Ingénieure de formation, aventurière, photographe, écrivaine, conférencière et réalisatrice, Caroline Riegel utilise ses activités pour partager le regard humaniste qu’elle porte sur le monde.
Elle est notamment l’auteure de quatre romans narrant ses aventures et la réalisatrice de deux films, dont Semeuses de Joie, au cours duquel elle emmène dix nonnes du Zanskar à la découverte de l’Inde.
Elle s’est entretenue avec Barbara Delière, chef de secteur Pamir et Pakistan chez Tamera et elle-même grande voyageuse, afin d’échanger sur son parcours, ses passions, et ce qu’être une femme en voyage implique.

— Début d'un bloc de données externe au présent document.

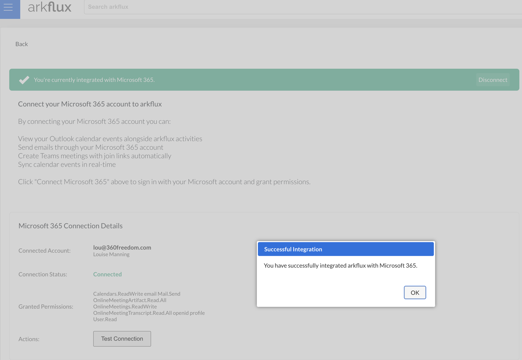
Task: Click the arkflux brand text in header
Action: coord(50,7)
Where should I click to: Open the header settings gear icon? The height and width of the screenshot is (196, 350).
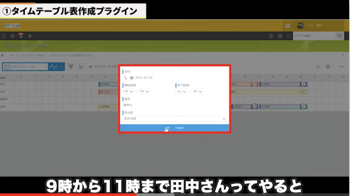271,36
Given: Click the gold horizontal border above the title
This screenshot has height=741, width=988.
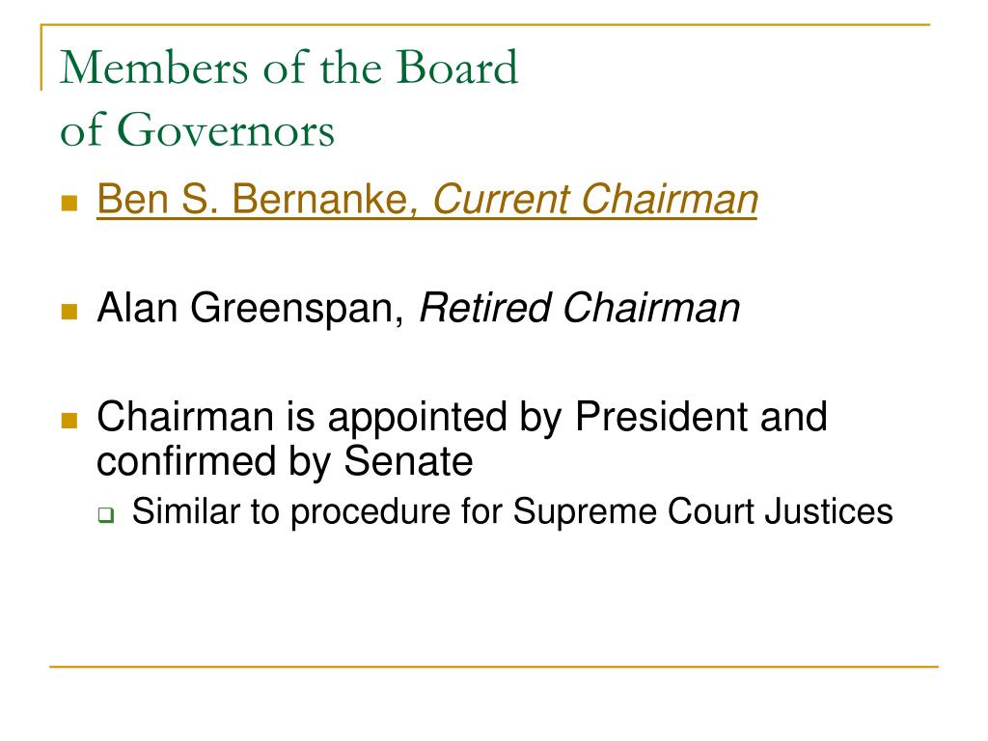Looking at the screenshot, I should point(485,25).
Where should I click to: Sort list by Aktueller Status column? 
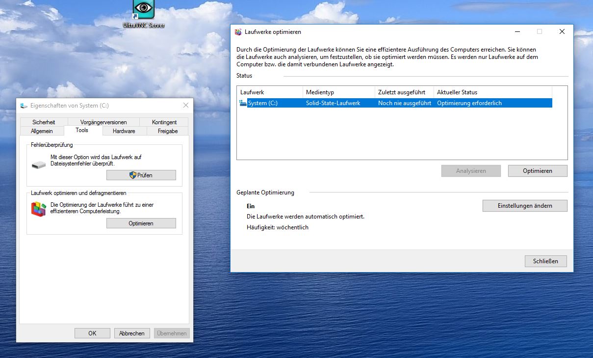pyautogui.click(x=493, y=92)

Pour prolonger l’univers himalayen évoqué par Caroline Riegel, nos voyages au Ladakh et au Zanskar permettent de découvrir ces hautes vallées indiennes, leurs monastères, leurs villages et leurs chemins d’altitude.
Ingénieure et aventurière

Dans le désert de Gobi © Caroline Riegel
D’origine alsacienne, Caroline Riegel a depuis toute jeune à cœur de découvrir notre beau monde et, plus encore, de le comprendre. Pour elle, le voyage est aussi bien lié au monde professionnel que personnel.
Personnel, car comme pour beaucoup d’entre nous, le voyage devient une véritable passion qui ne la quittera plus. Professionnel, car son métier d’ingénieure en constructions hydrauliques la conduit à s’expatrier en Équateur, au Pakistan, en Ouganda, au Gabon et au Soudan du Sud afin de travailler sur des chantiers, sur lesquels elle est régulièrement la seule femme.
Soif de voyages en solitaire
Devant la cordillère du Kunlun © Caroline Riegel
De tempérament énergique et curieux, Caroline vit ses premiers chantiers comme une aventure. Elle réalise toutefois rapidement que travailler derrière un bureau n’est pas fait pour elle et que son travail, aussi intéressant soit-il, ne lui permettra pas d’étancher son immense soif d’aventure et de découverte.
À moins de trente ans, elle décide, malgré les inquiétudes de ses parents, de partir pour ce qu’elle appelle son « grand voyage initiatique » : un périple de deux ans à travers l’Asie, du lac Baïkal au Bengale, en solitaire. Cette aventure la marque particulièrement et lui permet de se découvrir.
Voyager en tant que femme

Les amies nonnes de Caroline, Zanskar © Caroline Riegel
En tant que femme voyageant seule, Caroline n’a jamais eu l’impression de prendre plus de risques qu’un homme ne l’aurait fait. Elle a pris l’habitude, au fil du temps, d’observer son environnement, appris à rire des situations qui sont davantage ridicules que problématiques et, surtout, aiguisé son ressenti par rapport aux personnes et aux situations pouvant s’avérer dangereuses.
S’il y a bien une chose que Caroline dit avoir réalisée au cours de ses multiples voyages en solitaire, c’est que la majorité des gens sont bien intentionnés. Une découverte qui nourrit sa profonde foi en l’humanité.
Dans la suite de l’entretien, Caroline parle des avantages d’être une femme en voyage et de sa façon de gérer le danger, pour y avoir été confrontée. Elle évoque aussi les choix personnels qu’implique la vie d’une femme aventurière, ainsi que son voyage avec les nonnes au Zanskar.
Être une femme en voyage, avec Caroline Riegel
Cet entretien permet de suivre le fil d’un parcours singulier, entre ingénierie, aventures au long cours, photographie, écriture, cinéma et rencontres. Il interroge aussi la manière dont une femme peut habiter le voyage : non comme une posture, mais comme une expérience d’attention, d’intuition, de liberté et de confiance dans l’humanité.